A poco de llegar a la primera página me sentí tomado por la solapa y arrastrado hacia una pequeña habitación en cuya cama yacía patas arriba un inmenso y desagradable coleóptero y que decía llamarse Gregorio Samsa, que hasta el día anterior se trataba de un joven vendedor de telas de Praga, y que ahora, con todas sus fuerzas se rehusaba a regresar al trabajo, pese a las circunstancias apremiantes de su familia.

En este cuartucho permanecí cuatro meses equivalentes a una pesadilla de varios años, dadas las horrendas situaciones que el señor Gregorio y yo tuvimos que soportar gracias a las repetidas visitas del supervisor de la empresa, los improperios de su viejo y frustrado padre, las angustias silenciosas de su dulce madre, la fatiga y odio de su hermana, además de la impertinencia de inquilinos y de criadas.

Allí, al lado de Gregorio en esa pequeña habitación de unos pocos muebles y una ventana que daba hacia un paisaje de lluvia sin parar me encontraba engrillado al episodio que allí se desataba; página por página, día tras día, momento tras momento acompañando la tragedia de aquel hombre que huía de sí mismo, sus evocaciones, su dificultad para desplazarse, el rígido caparazón y sus frágiles y delgadas patas.

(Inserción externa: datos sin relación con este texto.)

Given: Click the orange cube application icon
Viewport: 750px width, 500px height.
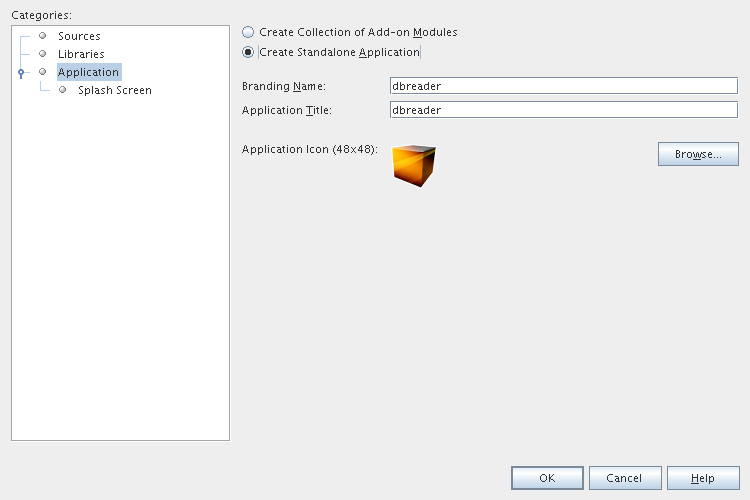Looking at the screenshot, I should (414, 164).
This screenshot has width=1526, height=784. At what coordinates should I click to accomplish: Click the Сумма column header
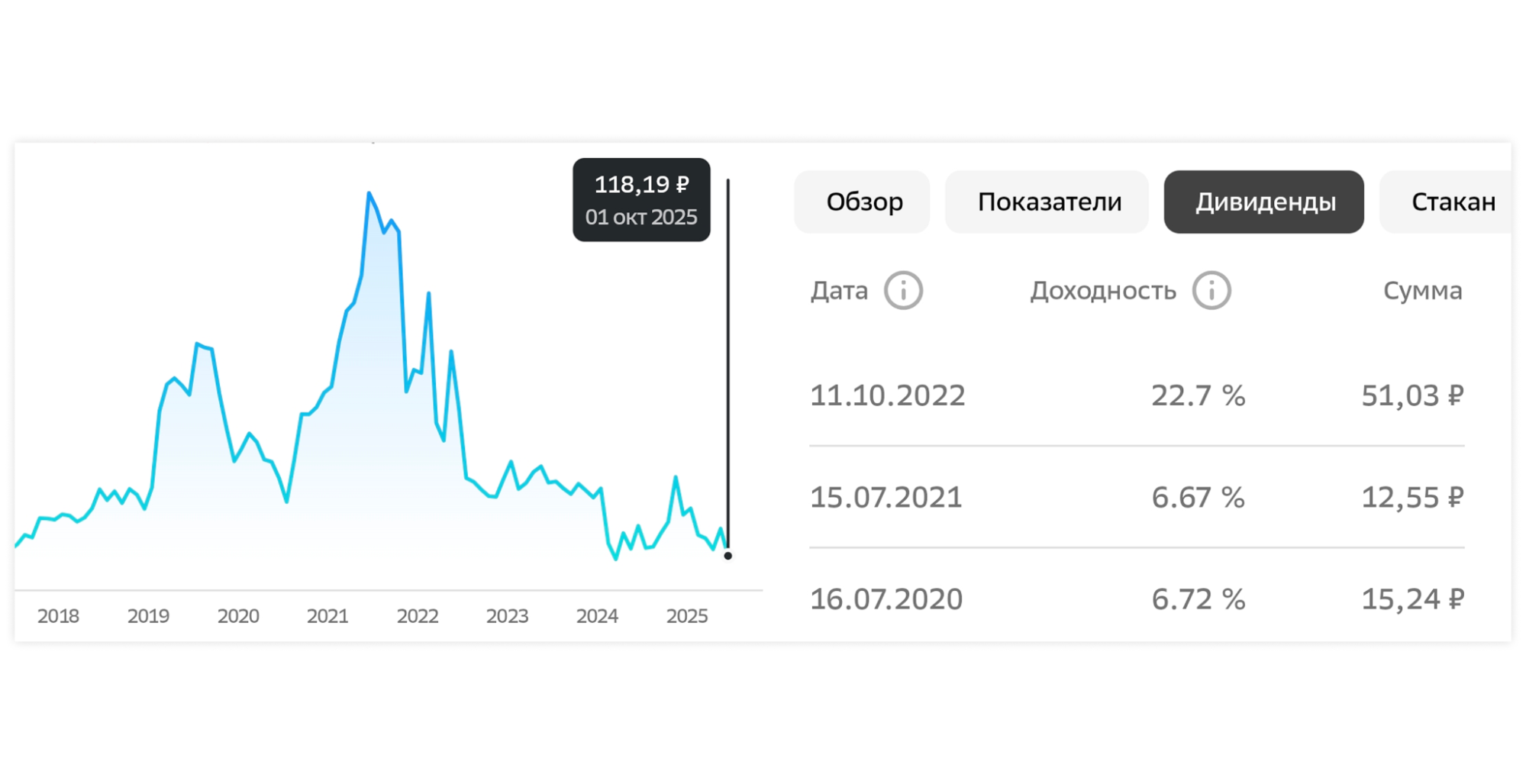pyautogui.click(x=1422, y=291)
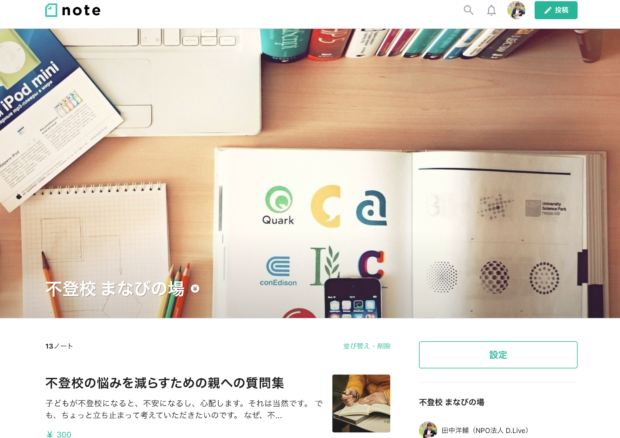Click the green note logo icon
The width and height of the screenshot is (620, 438).
[x=51, y=10]
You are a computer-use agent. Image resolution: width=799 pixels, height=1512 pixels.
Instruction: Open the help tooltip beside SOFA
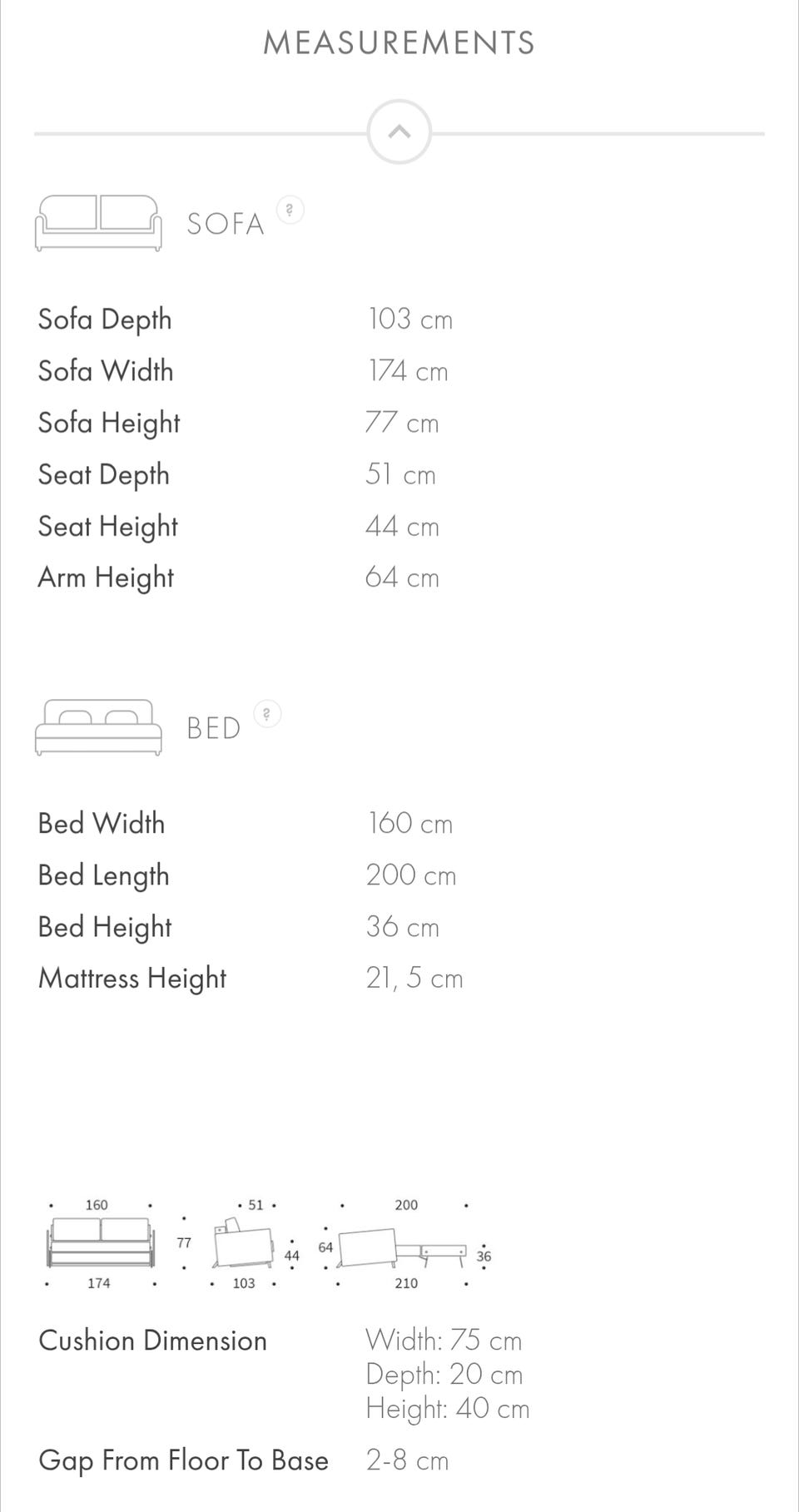pyautogui.click(x=290, y=210)
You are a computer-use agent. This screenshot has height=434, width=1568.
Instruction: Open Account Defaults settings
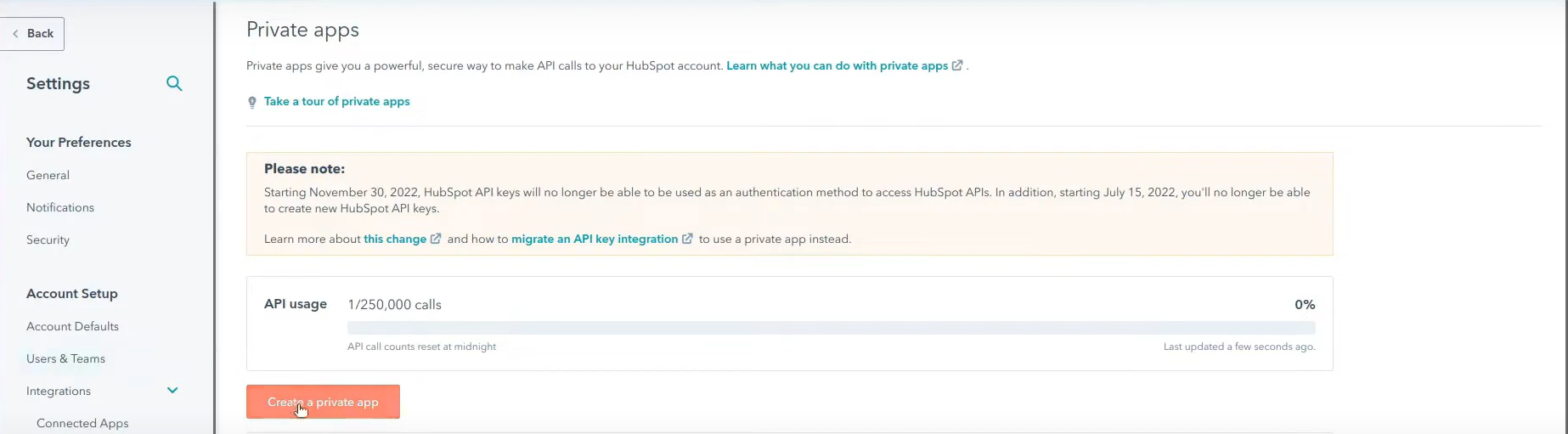72,326
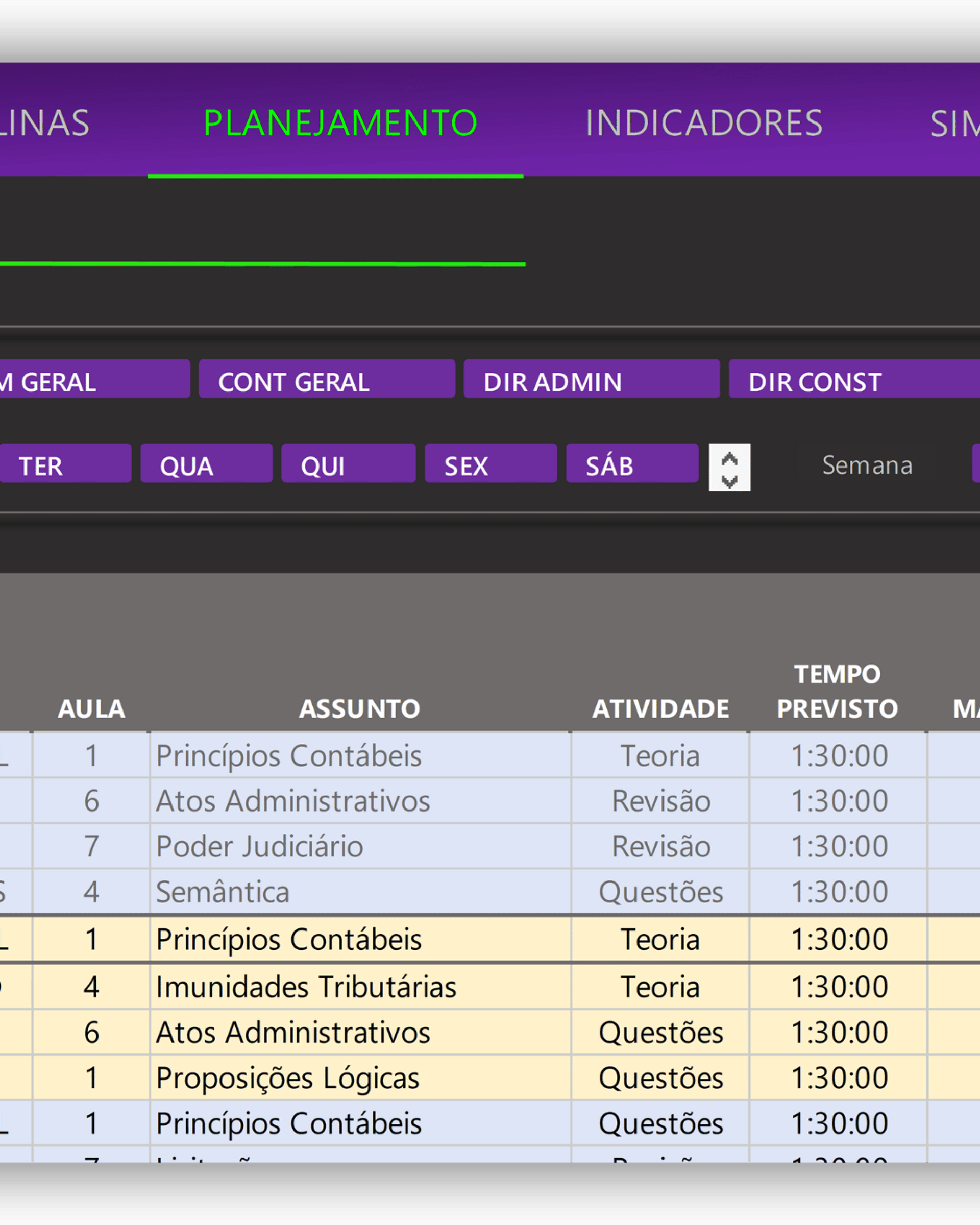This screenshot has width=980, height=1225.
Task: Filter by QUI weekday button
Action: (348, 463)
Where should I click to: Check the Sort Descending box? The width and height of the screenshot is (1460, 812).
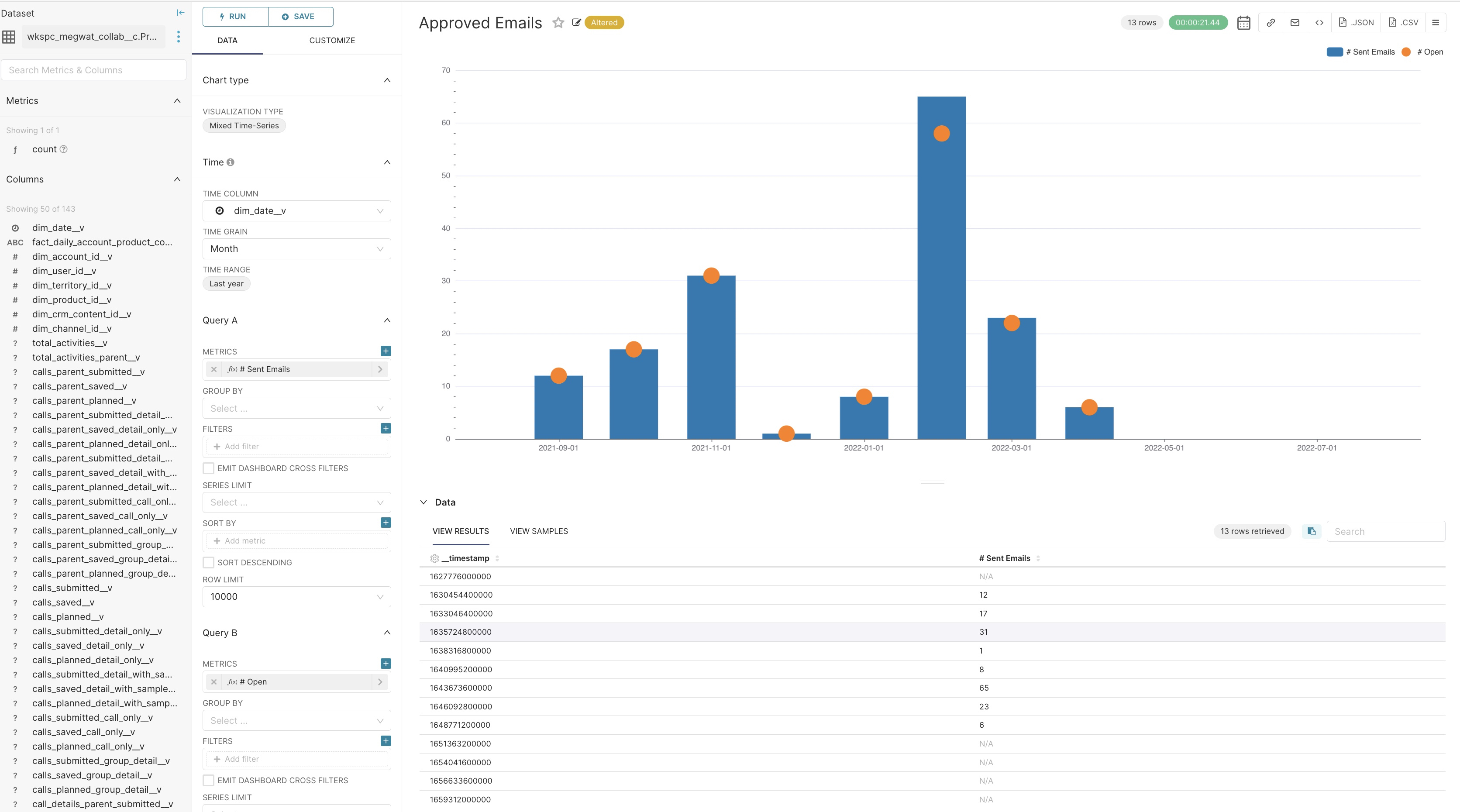pos(209,563)
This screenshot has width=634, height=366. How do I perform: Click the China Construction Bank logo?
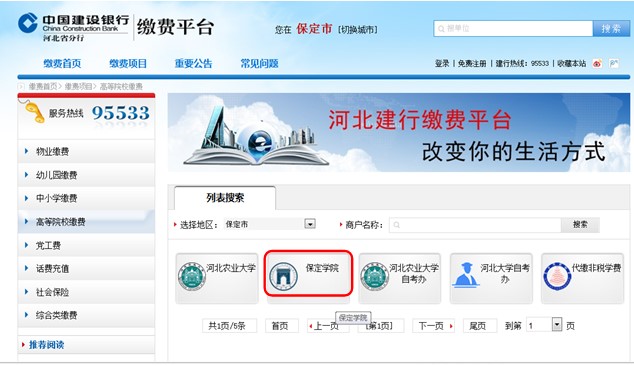click(x=28, y=23)
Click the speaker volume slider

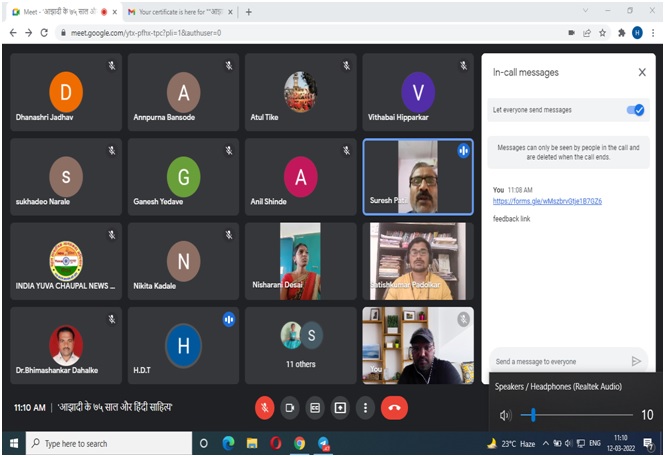[580, 415]
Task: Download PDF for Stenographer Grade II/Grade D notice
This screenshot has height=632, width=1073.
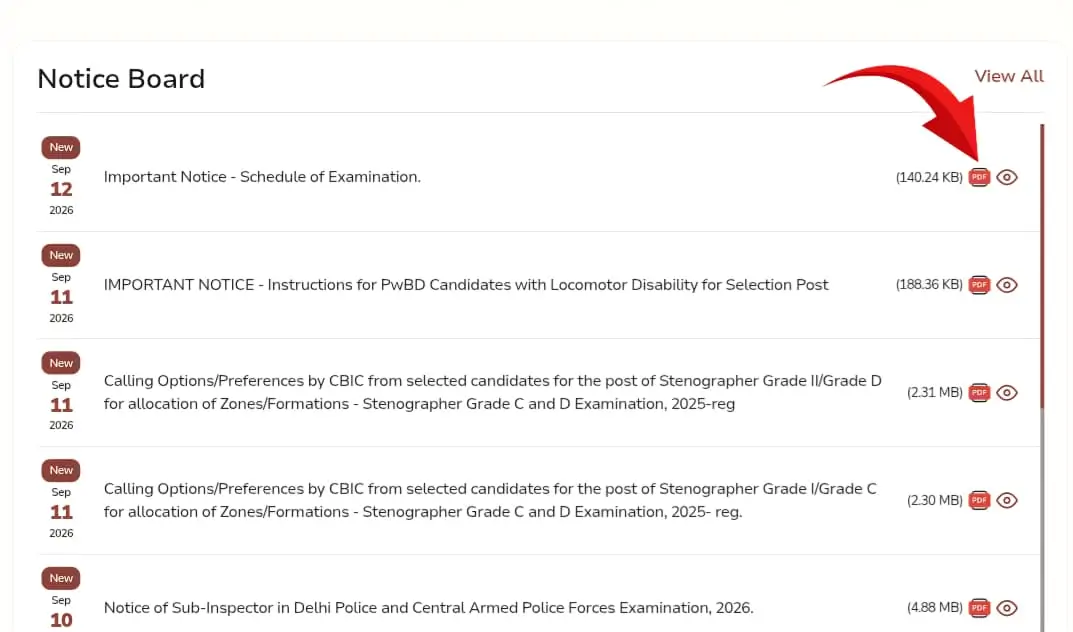Action: click(979, 393)
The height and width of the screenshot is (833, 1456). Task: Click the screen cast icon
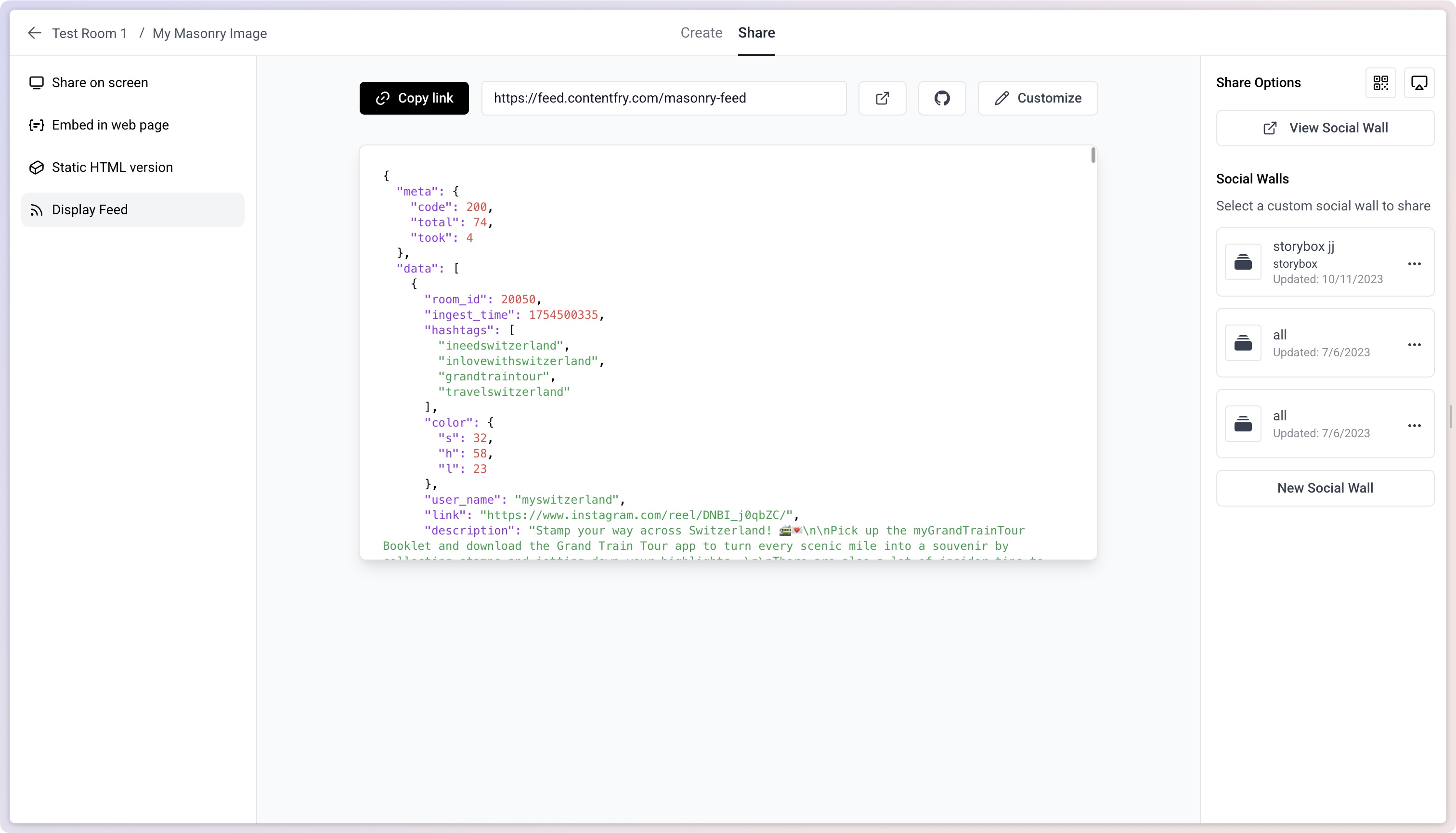pos(1419,83)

Pero llegó y tuvo que darse el momento en que el afuera irrumpiera contra el adentro en aquella desdichada morada. Tan solo una puerta franqueaba aquellos dos mundos: el de la afligida familia, espoleada por el delegado de la fábrica y el de la habitación que escondía la monstruosidad. Yo tomé partido por la segunda y me apertreché contra la puerta para impedir que ésta girara entre los goznes y se destapara el horripilante sarcófago; no podía permitir que su familia tuviera entre sus ojos tal monstruosidad; pero fue el mismo insecto quien con sus mandíbulas diera vuelta al picaporte para ofrecer lo poco que le quedaba de humano; ambos quedamos suspendidos entre el quicio y el dintel.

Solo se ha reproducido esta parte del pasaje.